[GIVEN PROBLEM] In the text about anthologies, what does the writer say they need if a series has a bazillion books?

I’m all for anthologies, as a reader and as an author. Love the length, love the variety and love the themes.
What I hate is when the novellas are connected to the author’s series that I haven’t read. If the novella is a prequel, great! If I like it enough, I will look for the series. But if the series is already in progress, and this book is story number 136, then I’m going to need more than a few vague references. Even if the writer is a bestselling author of a bazillion books. In fact, if the series has a bazillion books, I’m going to need a family tree, cast list and timeline. And that’s just to start.
One of the reasons why I read anthologies is because I’m trying authors new-to-me. After all, isn’t that the main reason why publishers put together anthologies? It doesn’t help if the novella is based in a complex world and the story occurs after an event of apocalyptic proportions that affects a cast of thousands. (All of whom show up in the 100 pages of the story.) I don’t know what happened before this story. I haven’t learned enough about the people to care. Worse, the author doesn’t talk about the previous events because s/he wants you to buy the previous books in the series.
Not going to happen. Because the author has already ticked me off.

[SUPPLIED DATA]
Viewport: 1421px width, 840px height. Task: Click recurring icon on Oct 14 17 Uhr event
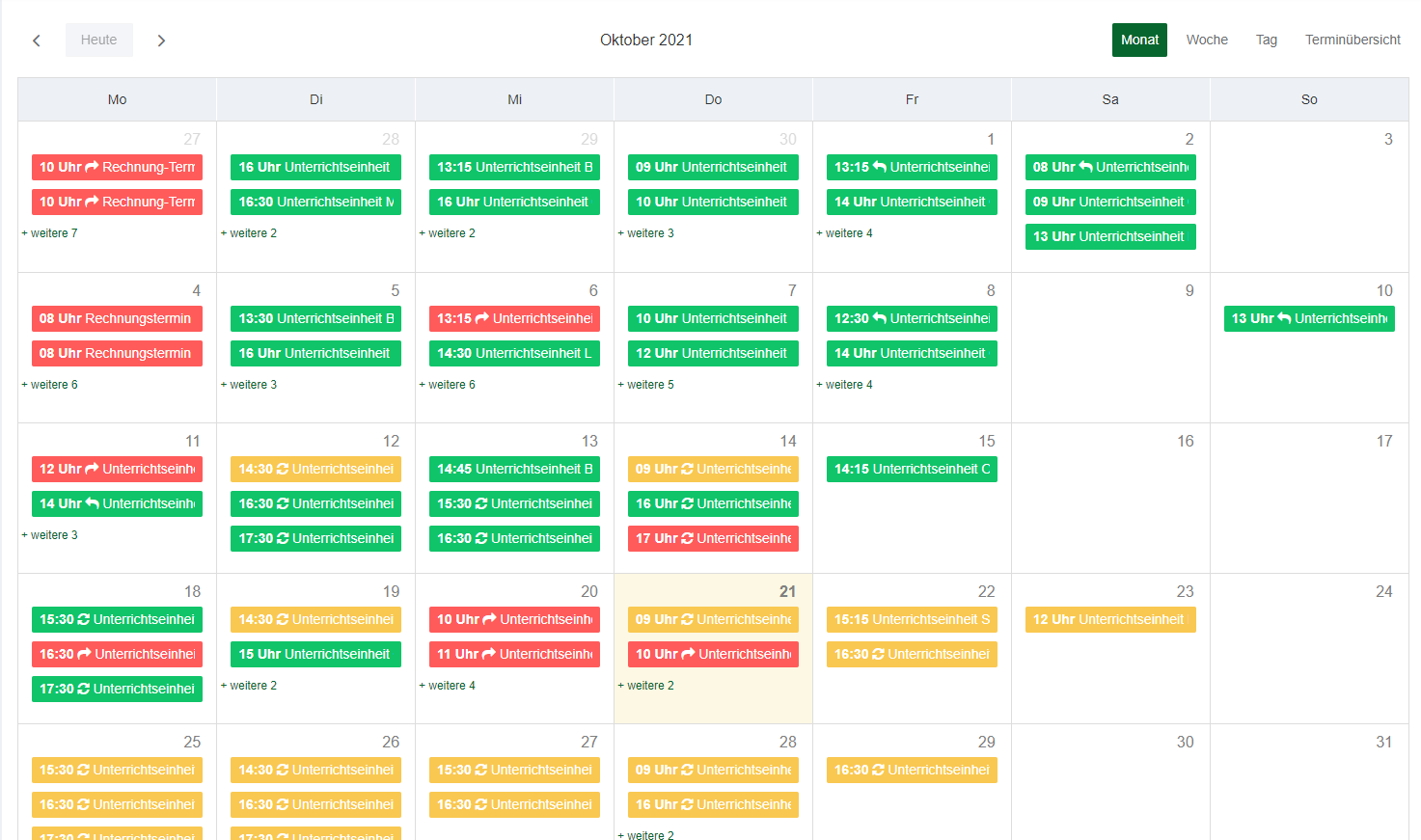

[CORRECT RESULT] A family tree, cast list and timeline.